▶ [WHAT THE TASK REQUIRES]:
For the records below, print the lines from the line with "Click the 0.03 kg value for 毛重" through the line with "Screen dimensions: 649x518" exactly as written; include both end lines and exclude the rest.

▶ [AVAILABLE DATA]:
Content starts

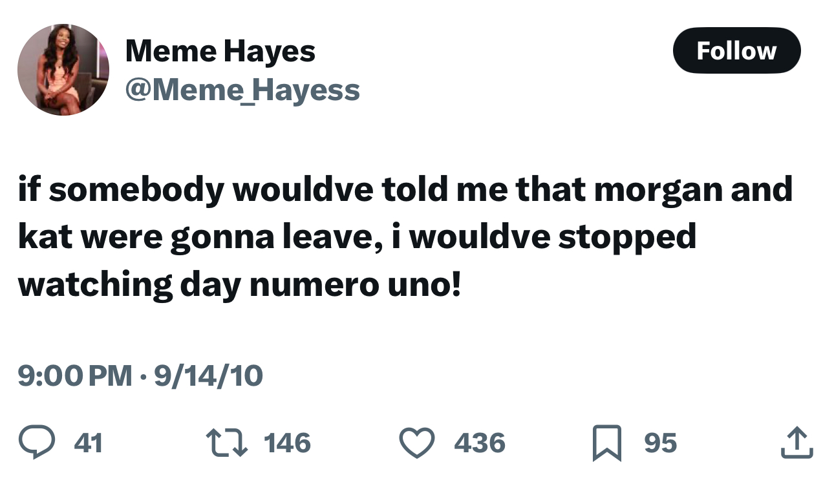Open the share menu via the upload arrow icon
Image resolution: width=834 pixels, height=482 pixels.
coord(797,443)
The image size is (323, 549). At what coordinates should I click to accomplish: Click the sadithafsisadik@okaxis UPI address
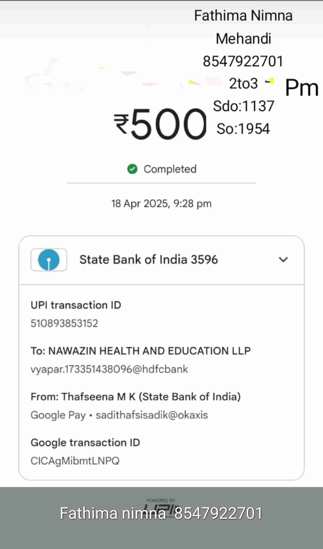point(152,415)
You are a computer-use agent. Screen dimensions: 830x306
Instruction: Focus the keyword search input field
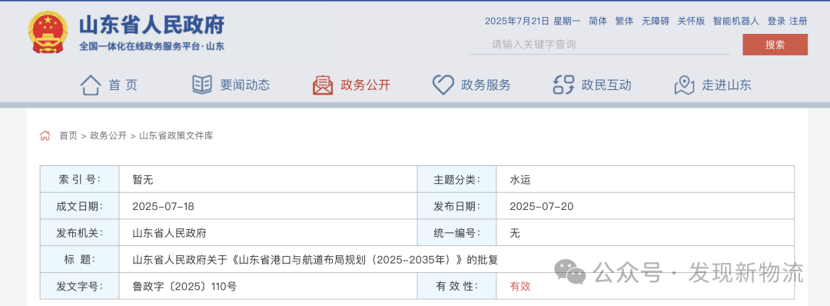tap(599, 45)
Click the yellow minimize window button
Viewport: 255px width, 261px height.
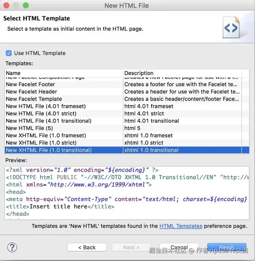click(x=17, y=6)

Content ends
Content starts

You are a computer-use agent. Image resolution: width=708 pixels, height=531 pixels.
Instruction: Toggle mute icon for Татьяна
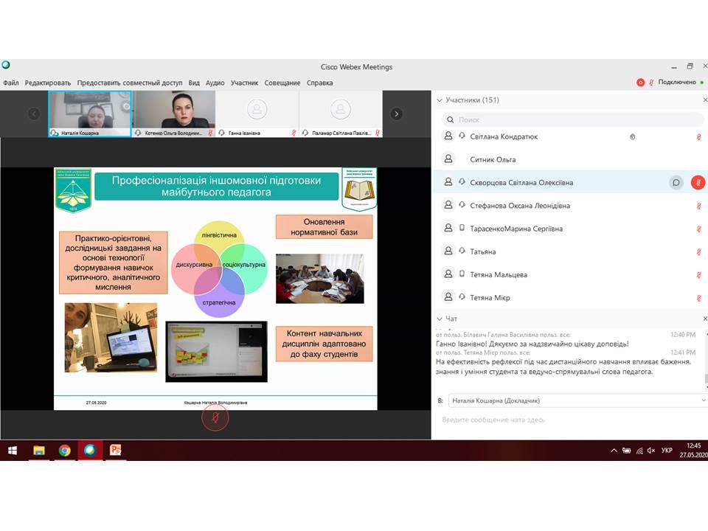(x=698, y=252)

Content ends
Content starts

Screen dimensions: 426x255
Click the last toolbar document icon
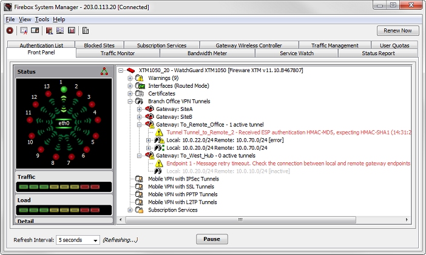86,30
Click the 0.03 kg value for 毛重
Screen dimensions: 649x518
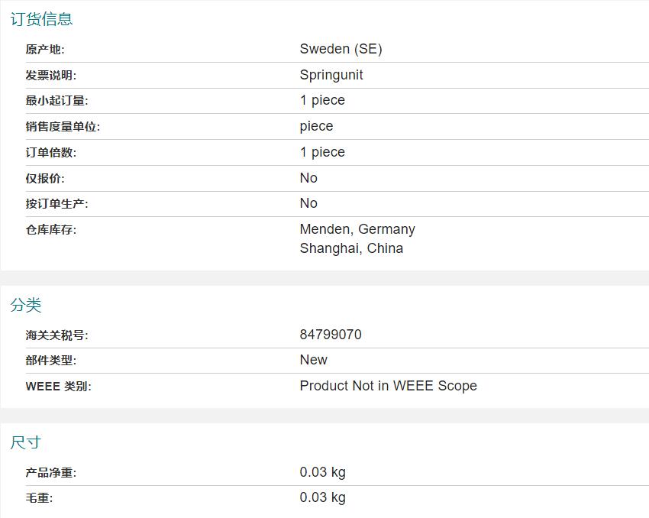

Content ends

▶ [SOLUTION TO THIS EXERCISE]:
Click the 0.03 kg value for 毛重
Screen dimensions: 649x518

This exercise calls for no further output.